For so long, I’ve had hopes for the family I came from. Hopes that they would see the world as I did, both spiritually and physically. I’ve come to know that healing and moving forward are only for them if they desire it.
At times, we want to be the light that shows others the way to freedom or a new sense of peace. But in turn, we become the distraction that keeps them stuck.
Giving people “their stuff back” may sound like a foreign concept to those who have been enmeshed in a life of being the go-to person in their family, as well as those who have been taught unhealthy relationship dynamics.
I’ve been in that place one too many times, looking for ways to balance who I’m called to be while supporting those whom I love dearly.
Until I learned that love doesn’t have to be absent of understanding. It’s not always received or honored, but it stands.
First, understand that God doesn’t force us to do anything. Instead, He gives us a choice and loves us still, even when we make the wrong ones.
We must understand this when it comes to our family and friends. We can still love them even when the choices they make don’t align with our lives. This also means we don’t have to take responsibility for choices that aren’t ours.
We have the choice to walk with those we love in healing, or we can allow God to dictate the outcome when someone we love doesn’t take responsibility for their actions.
This can be the biggest punch to the gut when we want to swoop in and save the day. This is where good intentions can become unhealthy patterns. Instead of allowing someone to navigate their mistake or failure, we step in before they’re ever given the opportunity to face it themselves.
This is one of the primary foundations of an unbalanced, dysfunctional dynamic that no one can sustain.
Have you ever said yes to something out of kindness while dismissing your discernment telling you to say no? That’s how it will feel every time you carry something that was never yours to carry.
Remember, love allows change, even when it’s not initiated by us.
Relationships are built on shared foundational values.
We don’t have to be burdened by the problems our loved ones have.
Lastly, it’s okay not to have an answer for every problem. It’s not always your place to figure it out.

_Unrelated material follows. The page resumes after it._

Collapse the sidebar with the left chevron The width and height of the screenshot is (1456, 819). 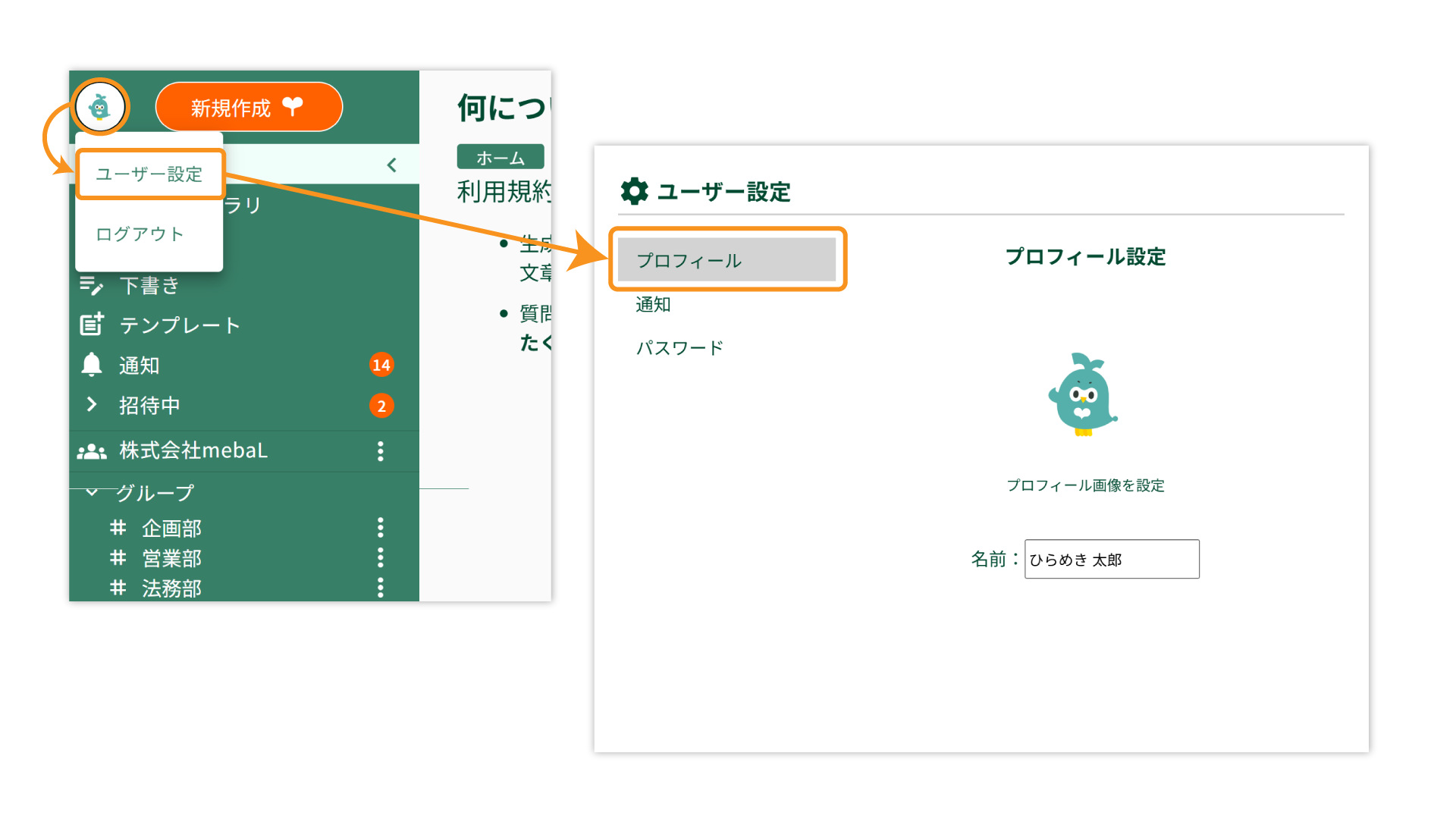click(391, 165)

Giving people their stuff back isn’t a deep dive into calculus. It’s simply taking the time to say yes intentionally and honestly assessing what you can truly commit to and what you need to prioritize.
Ask yourself these questions:
- Am I being manipulated to step in out of guilt?
- Is God giving me instruction to step in?
- Is this situation calling me to action, or is it calling me to pray?
- Does this relationship bring me closer to God or further away from Him?
This is just a starting point to help you begin making the right choices for the life God has given you.
Maybe spend some time in prayer this week, or even journal.
We are called to be servants of God on this earth, but that doesn’t mean you have to surrender your authority to people or situations that misuse or take advantage of it. Ask of the Lord, and you shall receive His wisdom.
My prayer and declaration for you is a full and healthy life through all its transitions.